Print nothing except the lines of the listing below from the line with "Image resolution: width=1684" to the line with "Task: Open the three-dot more options menu", each exactly as written, both ends included.
==================================================
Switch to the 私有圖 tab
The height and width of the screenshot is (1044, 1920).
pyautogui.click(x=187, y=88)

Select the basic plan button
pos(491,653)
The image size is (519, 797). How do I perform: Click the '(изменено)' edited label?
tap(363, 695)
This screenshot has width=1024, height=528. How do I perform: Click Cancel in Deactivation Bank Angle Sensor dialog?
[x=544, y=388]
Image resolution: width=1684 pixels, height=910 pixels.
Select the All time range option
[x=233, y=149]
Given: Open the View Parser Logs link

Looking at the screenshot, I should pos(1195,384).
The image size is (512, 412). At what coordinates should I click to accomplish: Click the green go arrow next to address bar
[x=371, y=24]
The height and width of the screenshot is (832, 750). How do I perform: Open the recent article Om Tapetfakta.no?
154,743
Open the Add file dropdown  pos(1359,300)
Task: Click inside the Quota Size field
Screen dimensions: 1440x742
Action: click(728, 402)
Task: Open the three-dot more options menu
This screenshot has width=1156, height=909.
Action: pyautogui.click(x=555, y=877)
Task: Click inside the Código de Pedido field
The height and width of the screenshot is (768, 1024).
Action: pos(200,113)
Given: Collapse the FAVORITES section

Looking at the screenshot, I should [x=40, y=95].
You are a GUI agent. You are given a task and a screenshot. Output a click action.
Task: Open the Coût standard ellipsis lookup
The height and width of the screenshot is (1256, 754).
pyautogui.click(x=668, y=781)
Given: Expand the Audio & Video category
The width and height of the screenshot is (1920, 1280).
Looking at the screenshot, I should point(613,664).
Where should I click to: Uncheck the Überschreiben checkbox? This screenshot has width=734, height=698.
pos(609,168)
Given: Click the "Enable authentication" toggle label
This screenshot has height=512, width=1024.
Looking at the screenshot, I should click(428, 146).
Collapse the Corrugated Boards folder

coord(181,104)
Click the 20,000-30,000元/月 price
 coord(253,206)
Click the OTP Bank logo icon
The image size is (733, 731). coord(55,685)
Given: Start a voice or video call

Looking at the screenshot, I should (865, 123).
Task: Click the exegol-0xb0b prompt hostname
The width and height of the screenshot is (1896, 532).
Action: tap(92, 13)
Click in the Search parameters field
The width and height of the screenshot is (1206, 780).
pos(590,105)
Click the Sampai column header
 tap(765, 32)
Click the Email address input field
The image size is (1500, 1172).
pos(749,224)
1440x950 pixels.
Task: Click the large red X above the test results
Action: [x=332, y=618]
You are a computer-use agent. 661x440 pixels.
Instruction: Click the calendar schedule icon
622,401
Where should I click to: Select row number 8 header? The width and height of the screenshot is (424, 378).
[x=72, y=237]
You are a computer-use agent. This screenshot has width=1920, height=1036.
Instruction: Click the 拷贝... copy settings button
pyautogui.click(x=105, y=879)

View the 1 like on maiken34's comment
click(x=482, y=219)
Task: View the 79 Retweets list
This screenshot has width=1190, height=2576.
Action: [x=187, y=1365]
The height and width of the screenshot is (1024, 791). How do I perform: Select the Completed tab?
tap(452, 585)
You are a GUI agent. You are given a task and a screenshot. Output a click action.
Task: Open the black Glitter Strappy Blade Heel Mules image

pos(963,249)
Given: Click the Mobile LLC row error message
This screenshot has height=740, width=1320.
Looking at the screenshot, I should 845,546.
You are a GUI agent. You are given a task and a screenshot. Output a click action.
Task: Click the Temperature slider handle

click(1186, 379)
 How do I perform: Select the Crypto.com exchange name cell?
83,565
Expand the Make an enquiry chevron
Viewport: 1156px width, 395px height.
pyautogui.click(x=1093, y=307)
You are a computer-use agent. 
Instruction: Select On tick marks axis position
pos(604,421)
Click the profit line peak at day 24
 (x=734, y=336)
==================================================
■ Task answer ■
Image resolution: width=1684 pixels, height=910 pixels.
Select the All time range option
[x=233, y=149]
Given: Open the View Parser Logs link

Looking at the screenshot, I should pos(1195,384).
The image size is (512, 412). At what coordinates should I click to accomplish: Click the green go arrow next to address bar
[x=371, y=24]
The height and width of the screenshot is (832, 750). How do I perform: Open the recent article Om Tapetfakta.no?
154,743
Open the Add file dropdown  pos(1359,300)
Task: Click inside the Quota Size field
Screen dimensions: 1440x742
Action: click(728, 402)
Task: Open the three-dot more options menu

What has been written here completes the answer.